Cowboying

A young friend sat across the table from me at lunch today and somehow — I forgot how it started — got me talking about my cowboying period. Yes sir, I recall every detail of those three days.

I was a young minister on the staff of Jackson, Mississippi’s First Baptist Church. That summer the student minister had taken two busloads of college kids to our conference center at Glorieta, New Mexico. Afterwards, they planned to take a rustic excursion into the Santa Fe Wilderness for a few days of camping. Murph called me on Friday and said, “Can you fly out here and go with us? I need you.”

At the time, I’d never been to Glorieta and had never flown west at all, so I had no way of knowing you do not want to fly from Albuquerque to Santa Fe. A friend who owned a travel agency in Jackson worked up the tickets and I was on my way: Jackson to Dallas-Fort Worth to Albuquerque to Santa Fe. Everything was fine until I got to Albuquerque. The airport people had to direct me to the desk for the Santa Fe Airways. A fellow who could have been a pilot or the mechanic handed me his business card and said, “That will be your boarding pass.”

The airline had two little Cessnas and for this trip, two passengers, me and this other Indian. They put our luggage on one plane and us on the other and off we went. For the next 45 minutes the updrafts from those mountains bounced us up and down across the sky. Nothing about it was fun.

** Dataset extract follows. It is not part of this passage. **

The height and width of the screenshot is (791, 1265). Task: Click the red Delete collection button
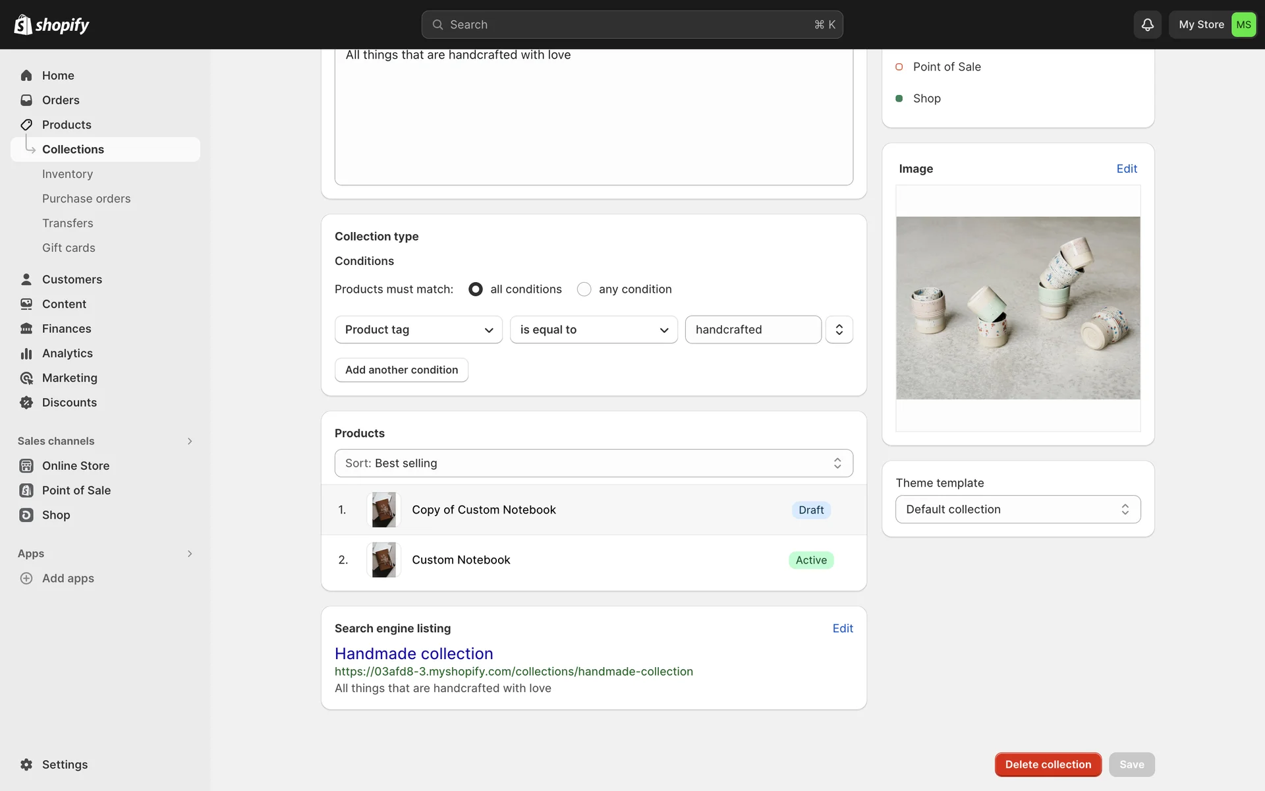pyautogui.click(x=1048, y=765)
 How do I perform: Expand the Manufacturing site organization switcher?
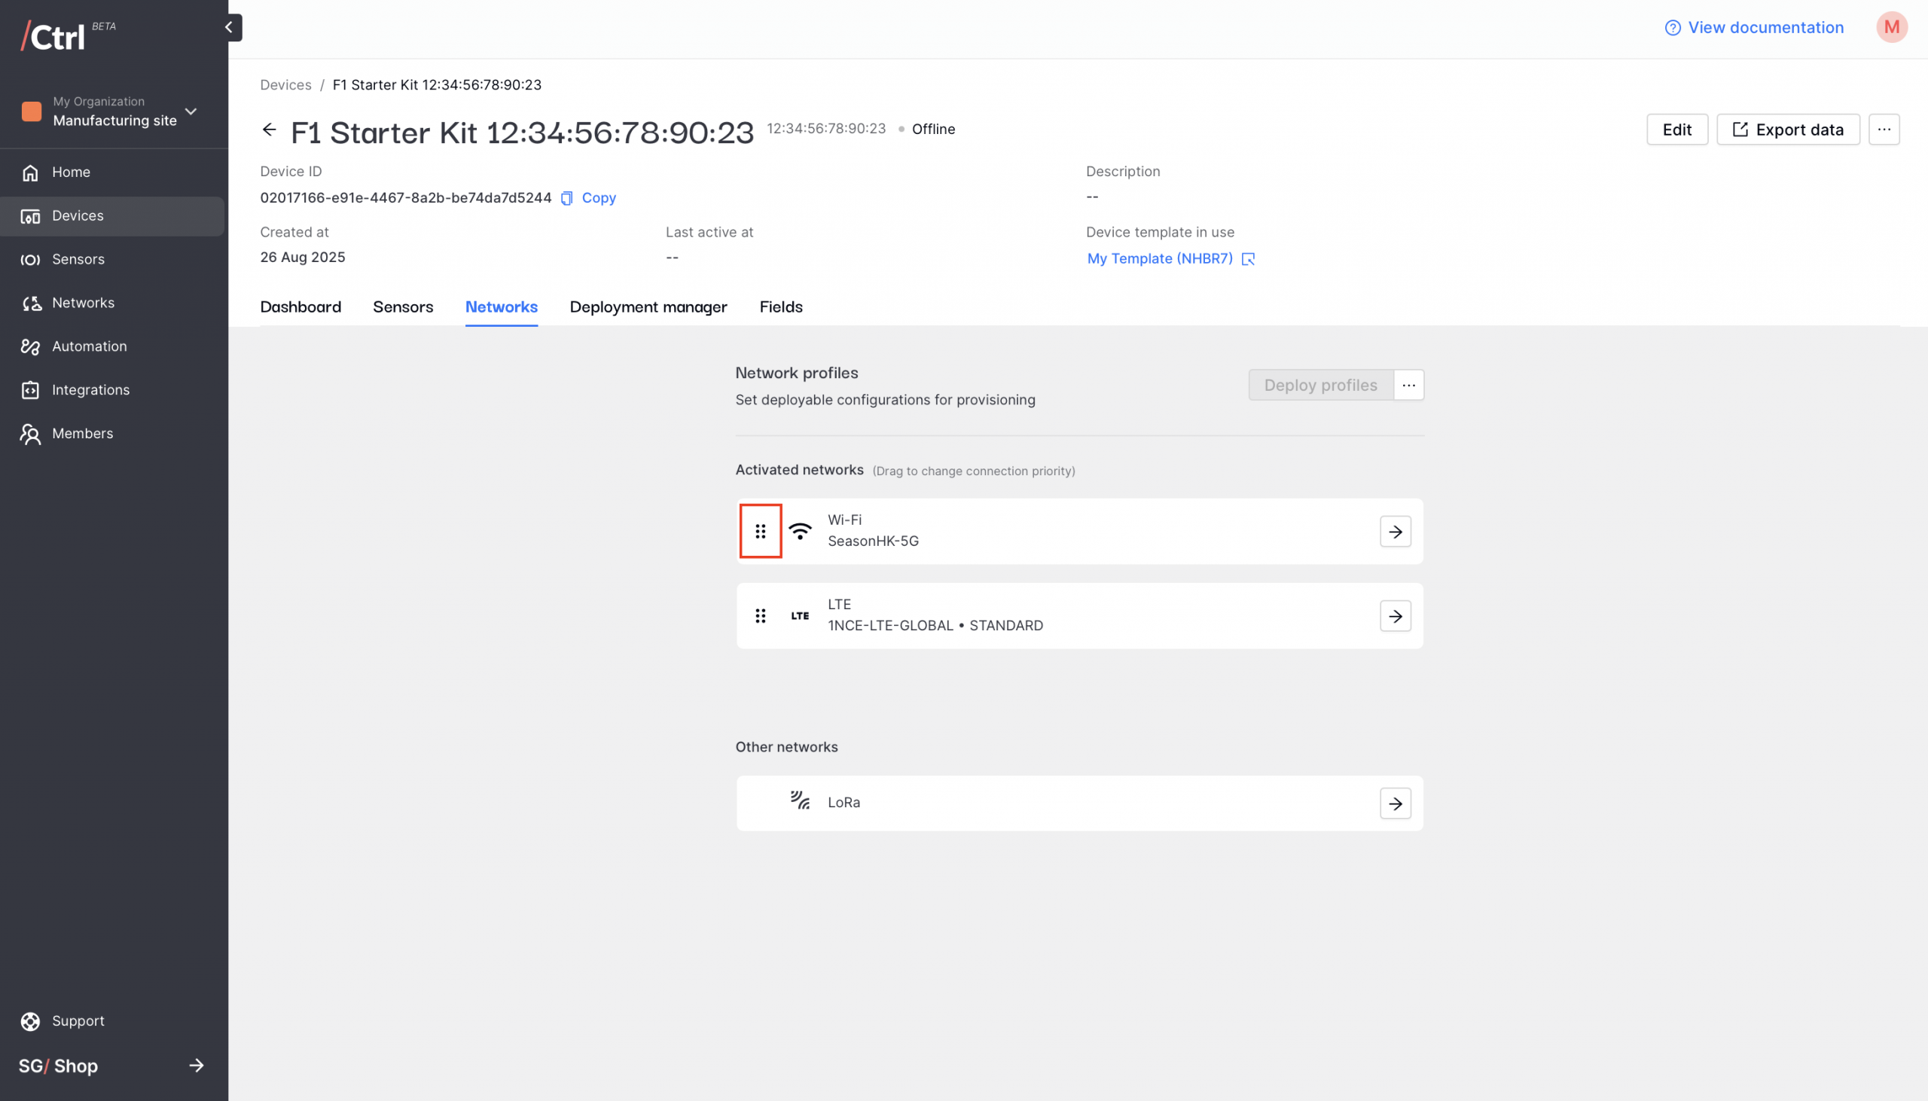tap(191, 112)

Murph and the buses filled with collegians were waiting at the airport, we ate lunch at a Mexican restaurant, and we headed out of town. We arrived at our destination around 4 o’clock that evening, only to find that the ranch people had forgotten us. The reluctant cowboys had to go looking for horses to take us and our luggage the several miles back into the wilderness. Half of our group started walking on and the rest of us waited for the horses. We were midnight arriving at the campsite, and then had to set up tents. Not a good beginning.


It was cold in those mountains, but gloriously beautiful. We were miles away from another living soul. For the next three days, we explored and hiked, held Bible studies, played games, ate great food (our adult leaders had come prepared), and hovered by the fire to keep warm. On our final day, the cowboys arrived with horses. Alas, we had more luggage and baggage than they were prepared for. Robbie Bell and I were designated to stay with the remaining paraphernalia while everyone else headed out of the mountains following the cowboys.

Now, looking back, that was interesting. Here we were, a young married minister and a young married woman on that remote mountain alone for some four hours. Will you believe me when I say that we were so circumspect that we didn’t even chat during all that time. She stayed on one side of the hill and I the other.

When the cowboys returned that afternoon, they loaded up everything on the pack horses, gave Robbie a horse to ride and three to lead and me the same. We rode off those mountains through little streams and creeks, past high meadows and Aspen woods, all the while pulling our string of pack horses.

It’s the closest I ever came to being a cowboy. And it was great fun.

The buses were waiting, the students were bored and tired and ready to head home, and I had about had my fill of that saddle.

Some of our friends who were on that trip read this blog. I’d be interested to know what they remember about it. As I say, I recall almost every detail since it was so radically different from anything I’d ever done before or would ever do again.

When I was a freshman at Berry College near Rome, Georgia, the curriculum required us to take 6 weeks of various kinds of physical education. For 6 weeks all the boys boxed, for 6 weeks everyone of us wrestled, we played football, soccer, basketball, and even trampoline. Years later, when I wanted to impress my sons and their friends with my athletic prowess, I would drop into the conversation lines like, “Well, when I was boxing in college….” or “when I was playing football in college….” The kids’ eyes would bulge and one would say, “You played college ball?” “Yep,” I said. And grew ten feet in their estimation.

I didn’t say how long I played. Or how well. Only that I did.

Likewise, I used to be a cowboy.

One wonders if some people look back to the few hours they have actually spent in church services and make of it something more than it is. “When I joined the church.” “When I was baptized.”

I’m no cowboy and was never much of an athlete. Those and living for Jesus Christ are all about entire ways of ordering one’s life.

2 thoughts on “Cowboying

  1. Forgot you went to Berry. Met my wife there, former Miss Berry herself. Didn’t box but most of the other stuff, even Cowboyed a few days out in Montana once.

  2. I considered working for George Bell when he developed the “Uncommon Carrier” concept. It was a unique idea in cargo boxes and for several years after I would see the Uncommon Carriers all around Mississippi and Louisiana in my travels. Whatever happened to ole Murph?